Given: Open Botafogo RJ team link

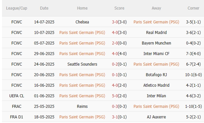Looking at the screenshot, I should (156, 75).

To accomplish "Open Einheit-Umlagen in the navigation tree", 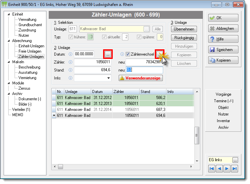I will [x=31, y=46].
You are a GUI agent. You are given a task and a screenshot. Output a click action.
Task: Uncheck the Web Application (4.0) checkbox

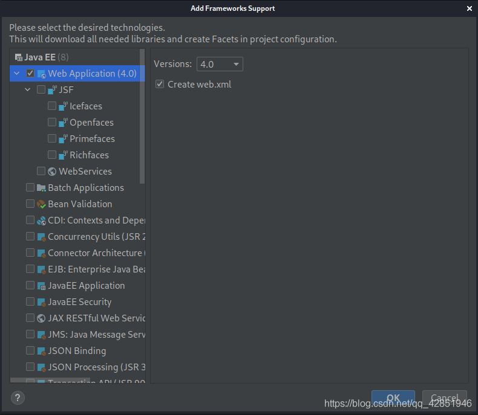(x=30, y=74)

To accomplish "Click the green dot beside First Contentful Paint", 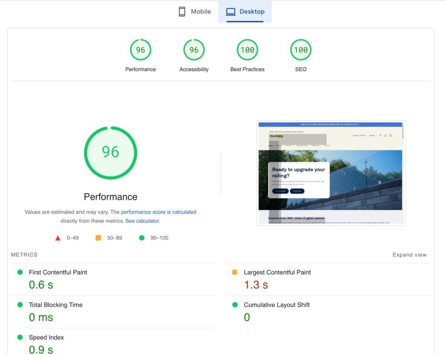I will [19, 272].
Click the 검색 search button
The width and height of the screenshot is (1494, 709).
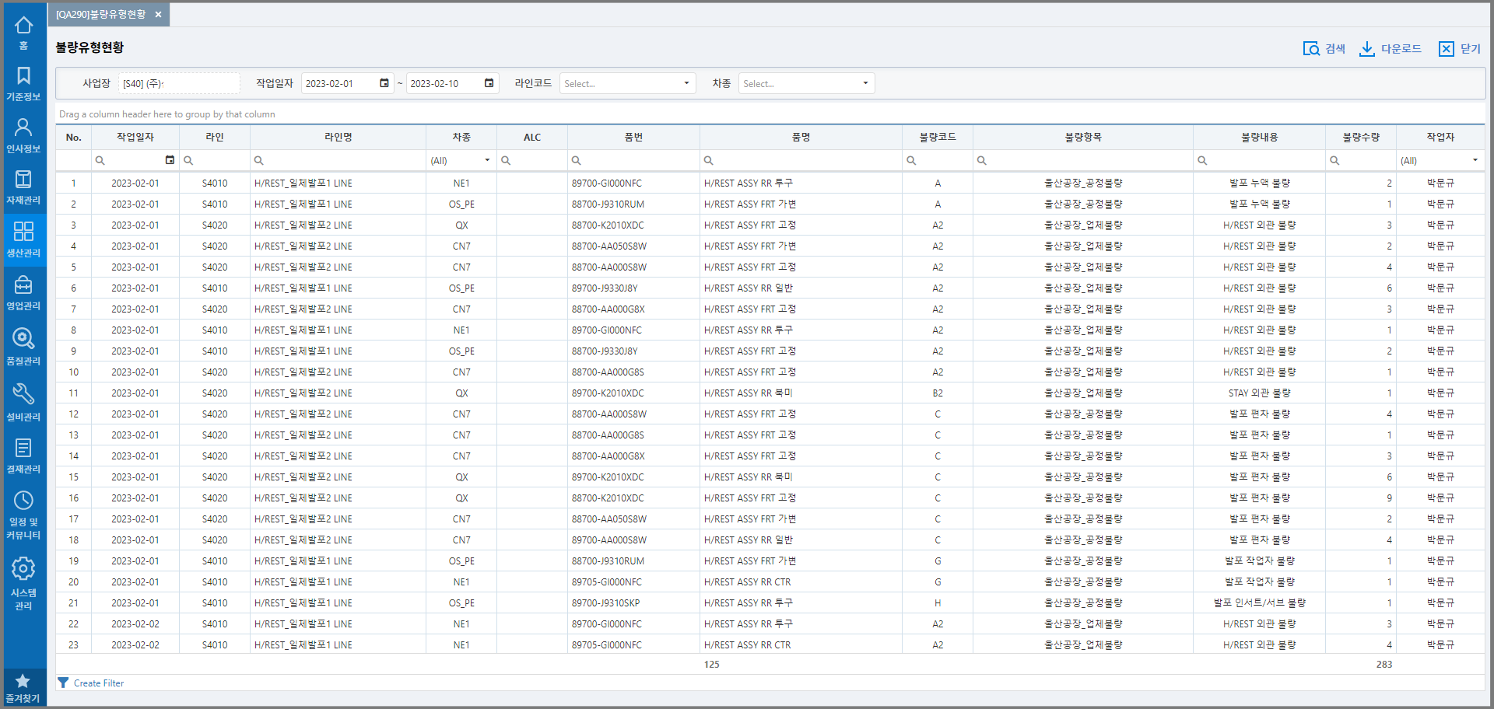pos(1324,48)
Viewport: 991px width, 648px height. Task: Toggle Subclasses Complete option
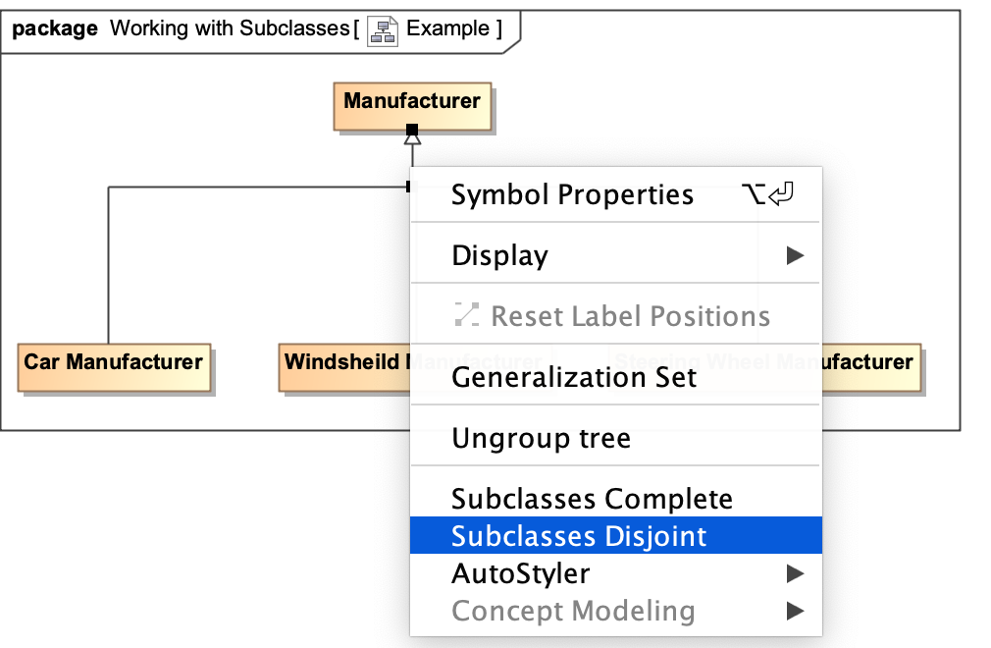pos(592,499)

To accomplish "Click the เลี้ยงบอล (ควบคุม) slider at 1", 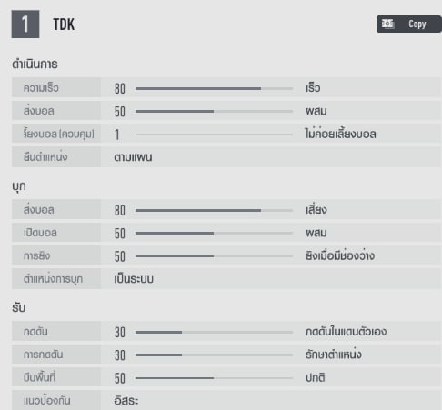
────────────────────────────────────────
_Task to carry out_: Would you copy the lines from the one holding "Click the 검색 search button" down to the last line of the material, both included, exactly and with nothing added, skipping the pictures?

_Task result_:
Click the 검색 search button
The width and height of the screenshot is (1494, 709).
pos(1324,48)
Viewport: 991px width, 648px height. Task: Toggle Subclasses Complete option
pos(592,499)

To accomplish "Click the เลี้ยงบอล (ควบคุม) slider at 1", 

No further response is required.